Work required — The records below are to be transcribed exactly from their first line to the line that has "Task: Click the five-star rating icons", inclusive, with every picture omitted.

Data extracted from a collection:

- Opening Delimiter -

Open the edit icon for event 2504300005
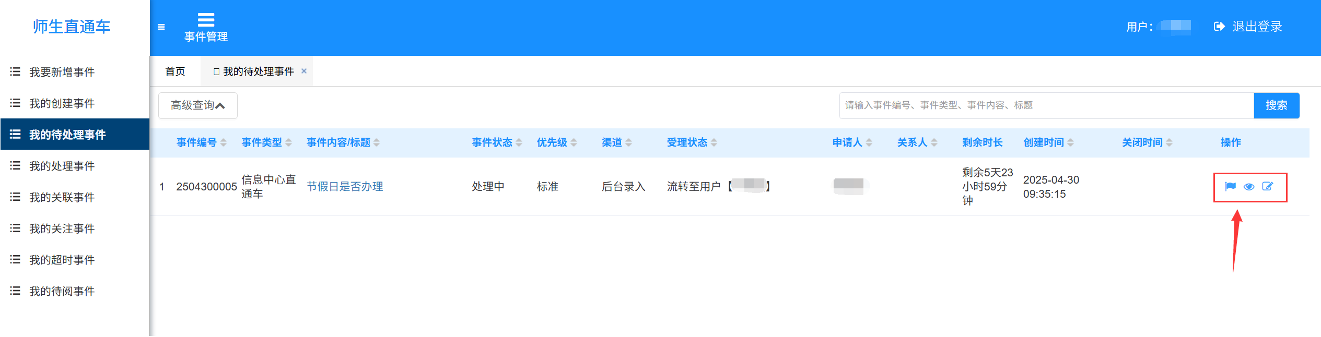The width and height of the screenshot is (1321, 337). tap(1268, 186)
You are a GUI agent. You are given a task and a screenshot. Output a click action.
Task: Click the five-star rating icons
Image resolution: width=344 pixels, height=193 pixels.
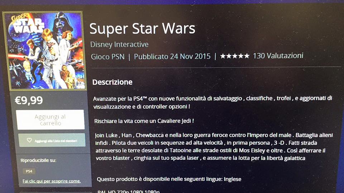[x=234, y=56]
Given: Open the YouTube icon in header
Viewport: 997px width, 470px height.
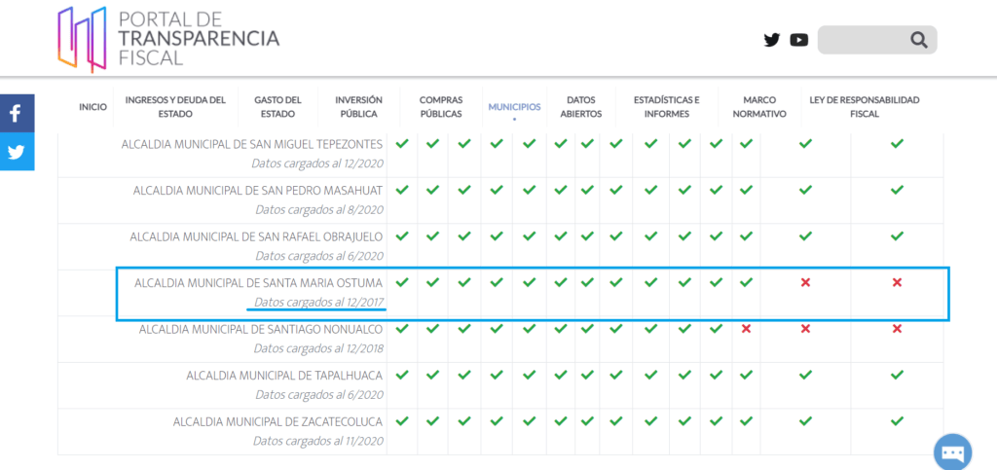Looking at the screenshot, I should click(798, 40).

- Closing Delimiter -

Solution to this problem —
Open the edit icon for event 2504300005
The width and height of the screenshot is (1321, 337). tap(1268, 186)
You are a GUI agent. You are given a task and a screenshot. Output a click action.
Task: Click the five-star rating icons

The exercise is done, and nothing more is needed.